### What you have to do:
In the lines from the one with "At what coordinates should I click to accomplish: Toggle" up to and including the one with "point(512,66)", swap "sidebar" for "panel" and change nothing else. Give back only those lines, without the pictures.

### Given data:

━━━

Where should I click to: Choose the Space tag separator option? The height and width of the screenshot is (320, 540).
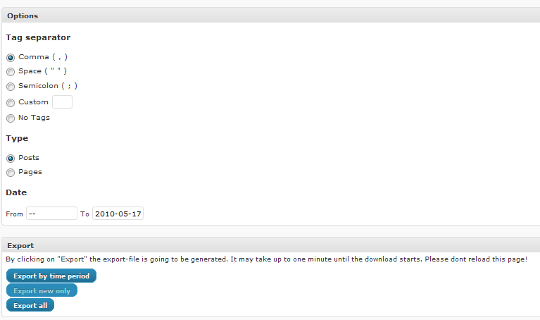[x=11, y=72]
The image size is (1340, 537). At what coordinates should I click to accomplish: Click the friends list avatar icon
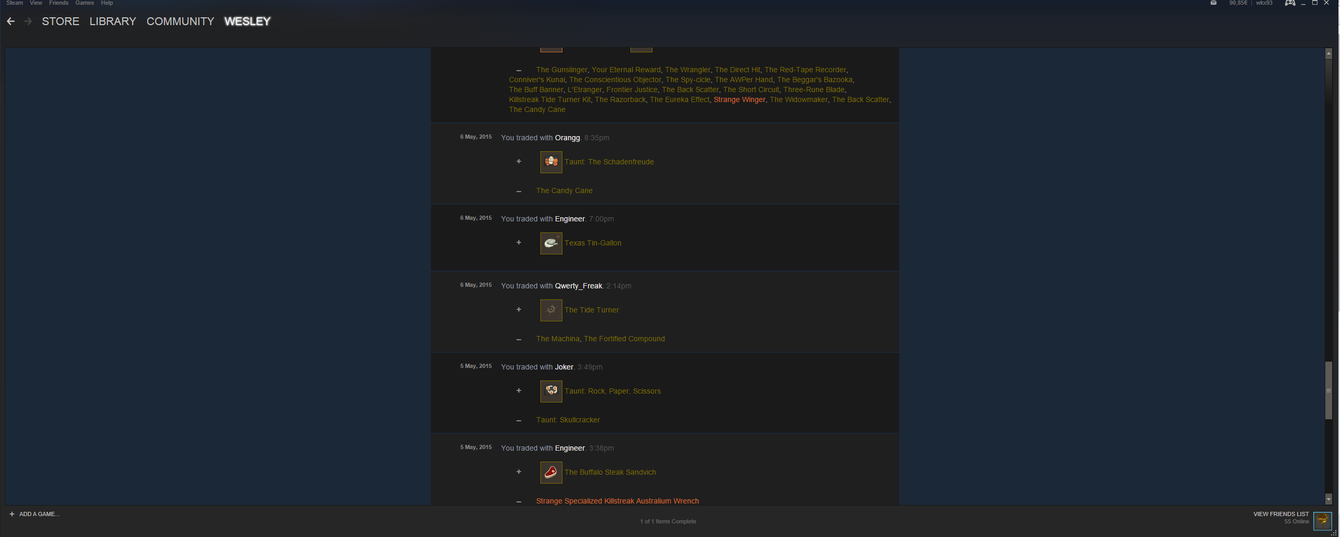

━━━

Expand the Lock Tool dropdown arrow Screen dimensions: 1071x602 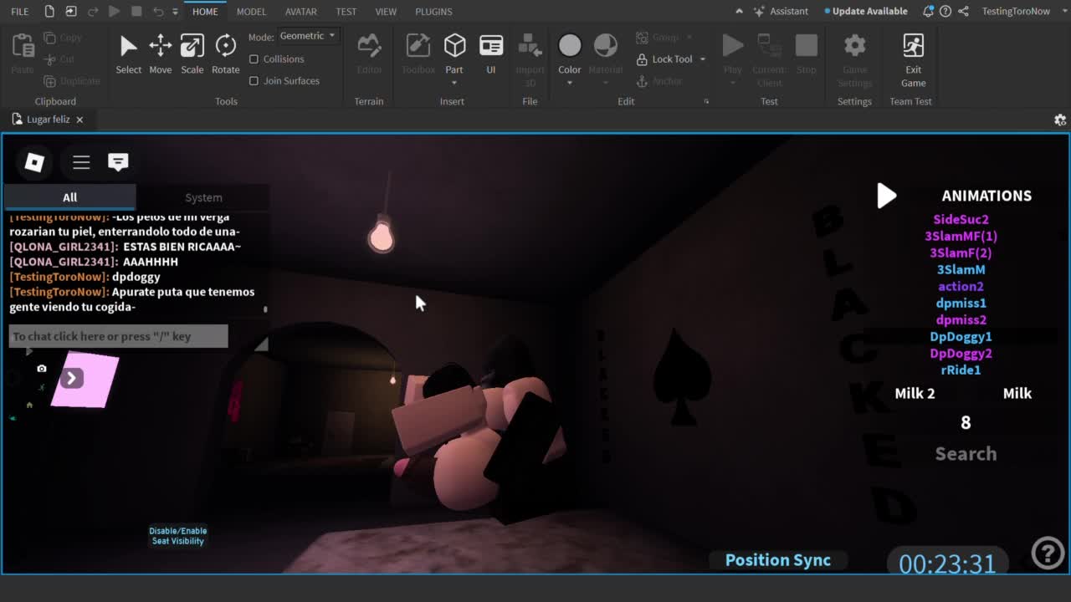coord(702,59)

━━━

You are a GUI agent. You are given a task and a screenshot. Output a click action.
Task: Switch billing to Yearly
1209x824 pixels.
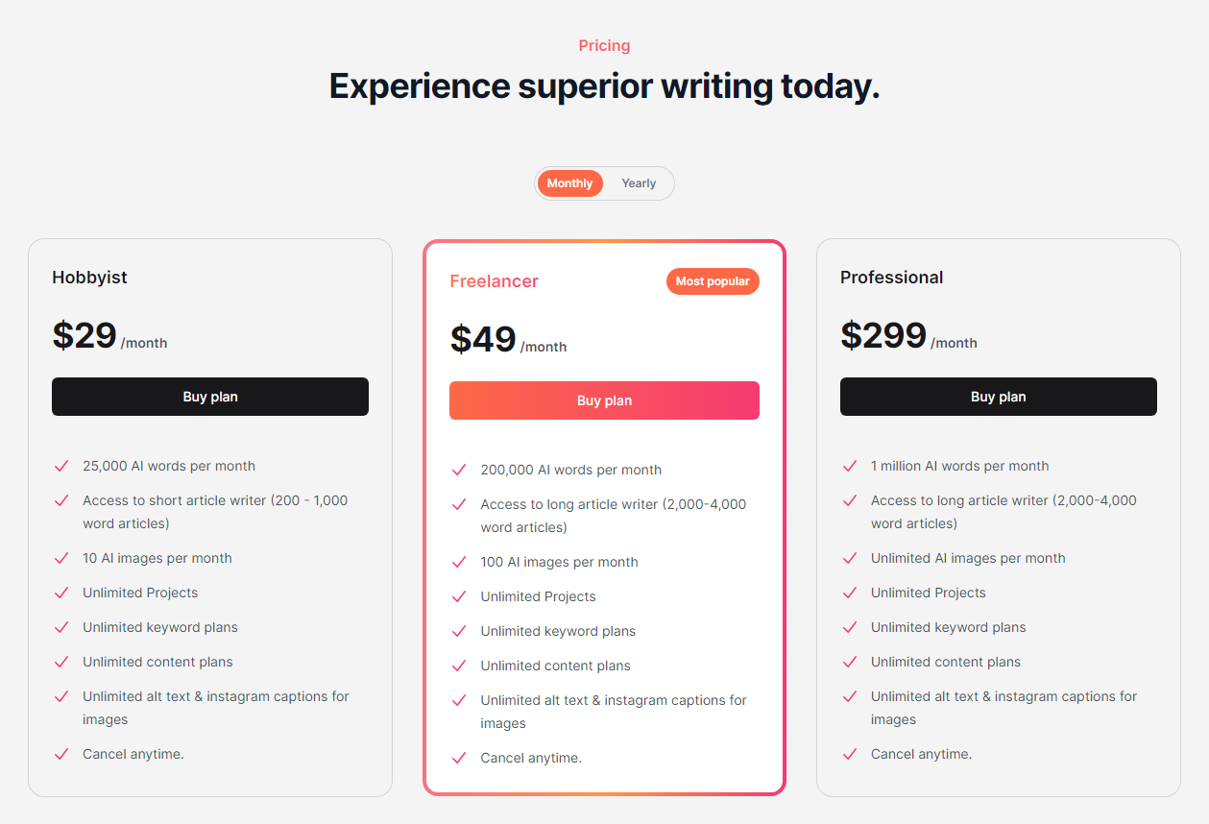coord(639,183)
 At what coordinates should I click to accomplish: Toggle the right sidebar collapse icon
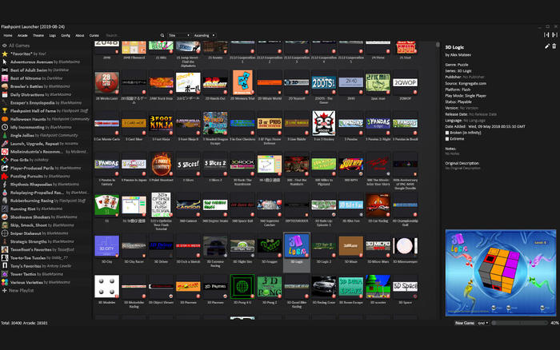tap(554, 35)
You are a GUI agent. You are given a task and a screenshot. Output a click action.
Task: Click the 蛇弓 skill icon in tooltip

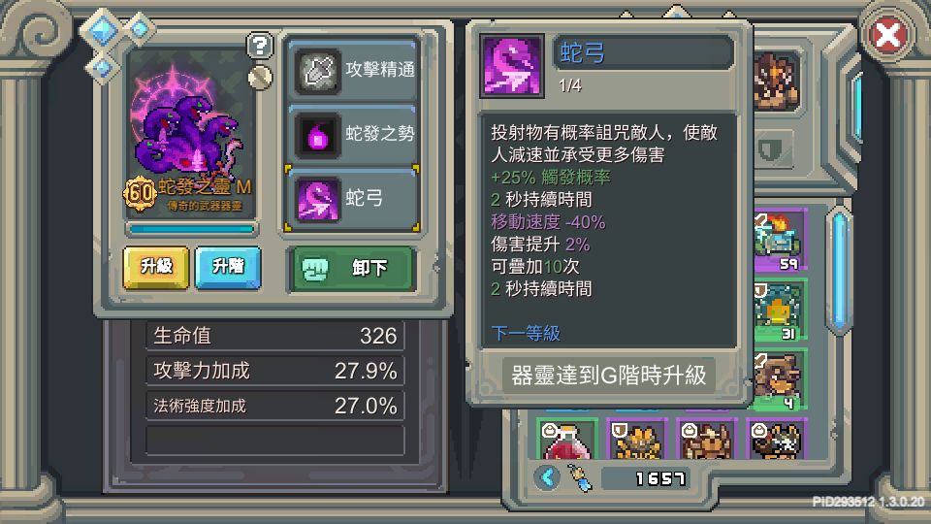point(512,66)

━━━

### Output:
 At what coordinates should I click to accomplish: Toggle the right panel collapse icon
tap(554, 35)
You are a GUI agent. You are given a task and a screenshot. Output a click action.
Task: Click the 蛇弓 skill icon in tooltip

point(512,66)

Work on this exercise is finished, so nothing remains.